Many businesses have become reliant on search. They either spend top $$$ on paid search or endless hours optimising to achieve those business relevant top rankings on Google and other search engines. However what happens when you achieved those top #10 rankings that drives traffic to your site?
Don’t assume search volume converts into traffic to your site
Assuming you have done your keyword research and you have optimised your site for search terms which are highly relevant to your business, the click through rate (CTR) should be high? At least 10% – 20% of the total traffic estimated for the targeted keyword if you achieve #1 ranking. If not you better improve your page titles and descriptions so they correlate with the searchers terms used and their intend.

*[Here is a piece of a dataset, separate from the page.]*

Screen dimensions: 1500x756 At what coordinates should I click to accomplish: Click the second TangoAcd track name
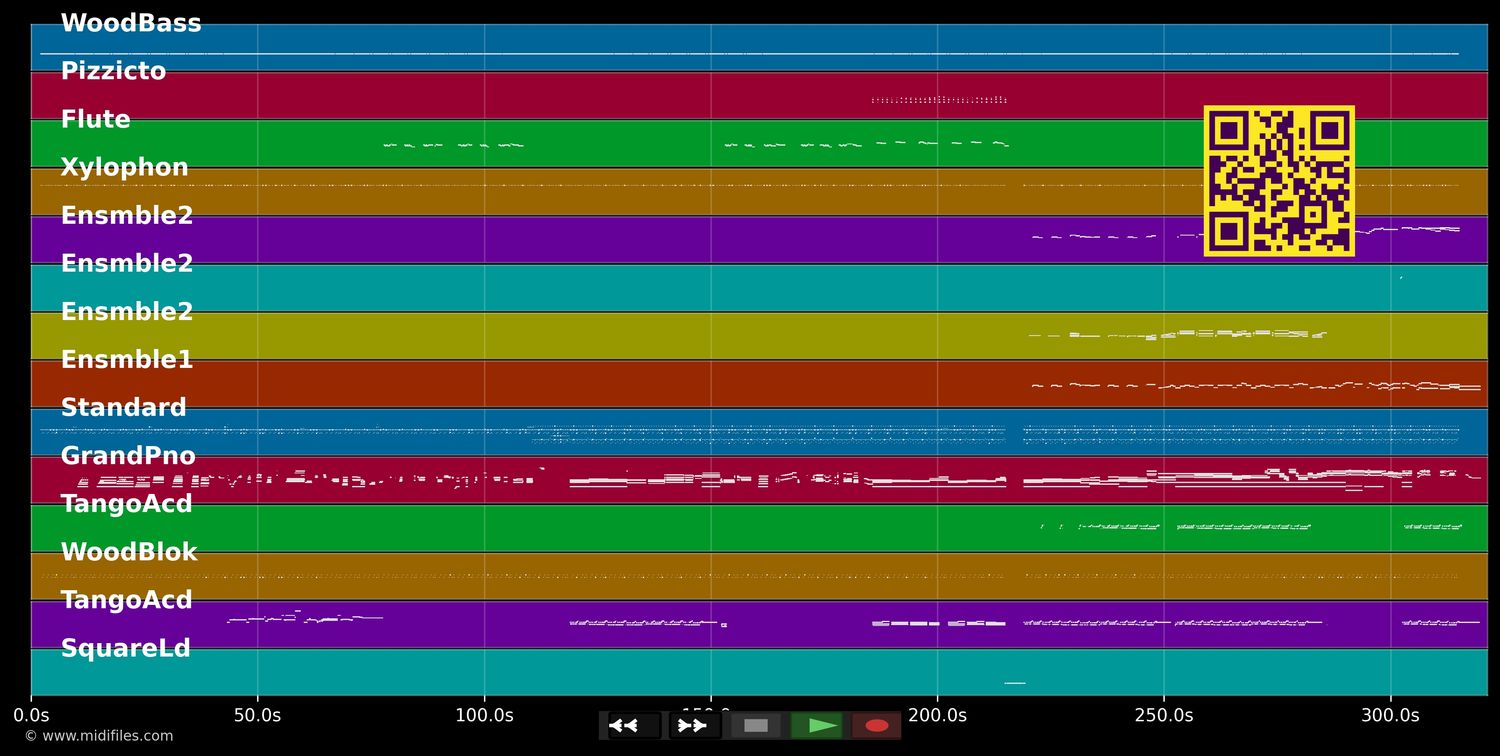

The same logic applies for paid search (Adwords) too. Titles and descriptions need to closely match the searchers intent otherwise you won’t get the click even if you command top advert positions. Obviously with Adwords you only pay for clicks you get but that does not make it right to loose possible traffic that could convert.
Most searches are informational
With roughly 90% of all searches either informational or navigational, transactional searches are less than 10%. In plain English this means most people looking for information rather than buying a product or service. If your site is purely informational, not selling anything, searcher intent is less of an issue. However most sites these days have some kind of commercial purpose, hence CTR are important for both natural and paid search.
Focus on searcher’s intent
The trick is to appeal to searchers intent, get them to your website and than convert to a sale or a lead with compelling content and offers. Both your page titles and descriptions play an important role in this process. Both are shown together with your URL on the natural search result page or in you paid search ad. If you can match searchers intent with you brief summary of your offering you will be guaranteed a high CTR.
Optimise page titles and descriptions
For example if a person searches for ‘compare Audi A4 models’ you will achieve higher CTR if you have following title and description:
Audi A4 models compared
We review and compare all Audi cars and all models from A1, A4, A6 and A8. Expert advice, road tests and price comparison on all Audi cars…..
Spending some time understanding intent and defining page titles and descriptions accordingly will lead to higher CTR. Searchers will find your listing more relevant to their search and will be more likely to click on your listing. The first step towards conversions and a transaction.
Don’t waste your search traffic, natural or organic. Search volume alone won’t get you transactions.